▶ WHAT YOU SHOULD DO:
Print the whole listing, unchanged.

---------- DATASET EXTRACT ----------

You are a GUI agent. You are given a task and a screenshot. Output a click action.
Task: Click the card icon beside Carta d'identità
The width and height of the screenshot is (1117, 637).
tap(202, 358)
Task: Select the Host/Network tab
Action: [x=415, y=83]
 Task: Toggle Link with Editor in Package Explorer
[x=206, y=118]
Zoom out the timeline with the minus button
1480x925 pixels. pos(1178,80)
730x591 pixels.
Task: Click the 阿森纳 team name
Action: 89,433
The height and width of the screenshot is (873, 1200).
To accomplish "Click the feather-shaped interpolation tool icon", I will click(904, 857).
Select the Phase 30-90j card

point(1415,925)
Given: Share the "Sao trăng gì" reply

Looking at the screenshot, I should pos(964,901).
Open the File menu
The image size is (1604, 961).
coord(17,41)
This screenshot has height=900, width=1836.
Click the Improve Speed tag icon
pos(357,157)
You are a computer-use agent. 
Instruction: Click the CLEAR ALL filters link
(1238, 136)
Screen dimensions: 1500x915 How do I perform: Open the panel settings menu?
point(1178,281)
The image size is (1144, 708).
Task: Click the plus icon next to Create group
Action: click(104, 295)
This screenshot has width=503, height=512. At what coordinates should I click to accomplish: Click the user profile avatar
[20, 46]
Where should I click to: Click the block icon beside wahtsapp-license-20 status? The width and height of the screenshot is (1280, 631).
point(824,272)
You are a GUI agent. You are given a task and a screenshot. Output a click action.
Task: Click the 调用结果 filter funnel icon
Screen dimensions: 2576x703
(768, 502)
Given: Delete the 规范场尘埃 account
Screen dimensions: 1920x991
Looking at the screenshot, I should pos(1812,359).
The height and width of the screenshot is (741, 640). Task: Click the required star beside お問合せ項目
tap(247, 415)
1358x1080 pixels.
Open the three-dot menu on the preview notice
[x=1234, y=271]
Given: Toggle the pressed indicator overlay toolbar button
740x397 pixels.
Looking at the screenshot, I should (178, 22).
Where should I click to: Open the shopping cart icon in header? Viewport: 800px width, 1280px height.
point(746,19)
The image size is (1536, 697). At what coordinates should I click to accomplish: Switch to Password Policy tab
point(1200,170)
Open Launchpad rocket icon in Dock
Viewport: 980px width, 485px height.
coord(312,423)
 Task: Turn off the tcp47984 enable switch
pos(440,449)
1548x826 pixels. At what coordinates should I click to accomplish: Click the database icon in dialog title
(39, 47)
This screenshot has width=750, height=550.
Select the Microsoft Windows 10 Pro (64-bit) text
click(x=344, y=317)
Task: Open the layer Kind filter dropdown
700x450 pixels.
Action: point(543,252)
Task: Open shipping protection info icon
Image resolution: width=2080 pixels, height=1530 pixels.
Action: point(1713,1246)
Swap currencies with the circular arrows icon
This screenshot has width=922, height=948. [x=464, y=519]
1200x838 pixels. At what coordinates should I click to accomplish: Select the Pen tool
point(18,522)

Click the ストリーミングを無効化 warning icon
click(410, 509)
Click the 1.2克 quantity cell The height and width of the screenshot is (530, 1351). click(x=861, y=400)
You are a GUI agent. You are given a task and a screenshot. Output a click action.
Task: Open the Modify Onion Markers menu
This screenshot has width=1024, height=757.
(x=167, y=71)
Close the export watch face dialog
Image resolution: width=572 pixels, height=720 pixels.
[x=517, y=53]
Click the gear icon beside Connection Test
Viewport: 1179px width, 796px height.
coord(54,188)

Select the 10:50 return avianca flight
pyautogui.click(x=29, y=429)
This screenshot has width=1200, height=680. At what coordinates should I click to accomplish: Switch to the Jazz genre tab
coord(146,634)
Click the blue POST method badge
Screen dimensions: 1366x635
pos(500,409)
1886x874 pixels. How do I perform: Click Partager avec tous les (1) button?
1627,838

----------

▶ ANSWER TO THE PROBLEM:
You are a GUI agent. You are given a task and a screenshot. Output a click action.
Task: Click the card icon beside Carta d'identità
The width and height of the screenshot is (1117, 637).
tap(202, 358)
Task: Select the Host/Network tab
Action: [x=415, y=83]
 Task: Toggle Link with Editor in Package Explorer
[x=206, y=118]
Zoom out the timeline with the minus button
1480x925 pixels. pos(1178,80)
730x591 pixels.
Task: Click the 阿森纳 team name
Action: 89,433
The height and width of the screenshot is (873, 1200).
To accomplish "Click the feather-shaped interpolation tool icon", I will click(904, 857).
Select the Phase 30-90j card

point(1415,925)
Given: Share the "Sao trăng gì" reply

Looking at the screenshot, I should pos(964,901).
Open the File menu
The image size is (1604, 961).
coord(17,41)
This screenshot has height=900, width=1836.
Click the Improve Speed tag icon
pos(357,157)
You are a computer-use agent. 
Instruction: Click the CLEAR ALL filters link
(1238, 136)
Screen dimensions: 1500x915 How do I perform: Open the panel settings menu?
point(1178,281)
The image size is (1144, 708).
Task: Click the plus icon next to Create group
Action: click(104, 295)
This screenshot has width=503, height=512. At what coordinates should I click to accomplish: Click the user profile avatar
[20, 46]
Where should I click to: Click the block icon beside wahtsapp-license-20 status? The width and height of the screenshot is (1280, 631).
point(824,272)
You are a GUI agent. You are given a task and a screenshot. Output a click action.
Task: Click the 调用结果 filter funnel icon
Screen dimensions: 2576x703
(768, 502)
Given: Delete the 规范场尘埃 account
Screen dimensions: 1920x991
Looking at the screenshot, I should pos(1812,359).
The height and width of the screenshot is (741, 640). Task: Click the required star beside お問合せ項目
tap(247, 415)
1358x1080 pixels.
Open the three-dot menu on the preview notice
[x=1234, y=271]
Given: Toggle the pressed indicator overlay toolbar button
740x397 pixels.
Looking at the screenshot, I should (178, 22).
Where should I click to: Open the shopping cart icon in header? Viewport: 800px width, 1280px height.
point(746,19)
The image size is (1536, 697). At what coordinates should I click to accomplish: Switch to Password Policy tab
point(1200,170)
Open Launchpad rocket icon in Dock
Viewport: 980px width, 485px height.
coord(312,423)
 Task: Turn off the tcp47984 enable switch
pos(440,449)
1548x826 pixels. At what coordinates should I click to accomplish: Click the database icon in dialog title
(39, 47)
This screenshot has width=750, height=550.
Select the Microsoft Windows 10 Pro (64-bit) text
click(x=344, y=317)
Task: Open the layer Kind filter dropdown
700x450 pixels.
Action: point(543,252)
Task: Open shipping protection info icon
Image resolution: width=2080 pixels, height=1530 pixels.
Action: point(1713,1246)
Swap currencies with the circular arrows icon
This screenshot has width=922, height=948. [x=464, y=519]
1200x838 pixels. At what coordinates should I click to accomplish: Select the Pen tool
point(18,522)

Click the ストリーミングを無効化 warning icon
click(410, 509)
Click the 1.2克 quantity cell The height and width of the screenshot is (530, 1351). click(x=861, y=400)
You are a GUI agent. You are given a task and a screenshot. Output a click action.
Task: Open the Modify Onion Markers menu
This screenshot has width=1024, height=757.
(x=167, y=71)
Close the export watch face dialog
Image resolution: width=572 pixels, height=720 pixels.
[x=517, y=53]
Click the gear icon beside Connection Test
Viewport: 1179px width, 796px height.
coord(54,188)

Select the 10:50 return avianca flight
pyautogui.click(x=29, y=429)
This screenshot has width=1200, height=680. At what coordinates should I click to accomplish: Switch to the Jazz genre tab
coord(146,634)
Click the blue POST method badge
Screen dimensions: 1366x635
pos(500,409)
1886x874 pixels. How do I perform: Click Partager avec tous les (1) button?
1627,838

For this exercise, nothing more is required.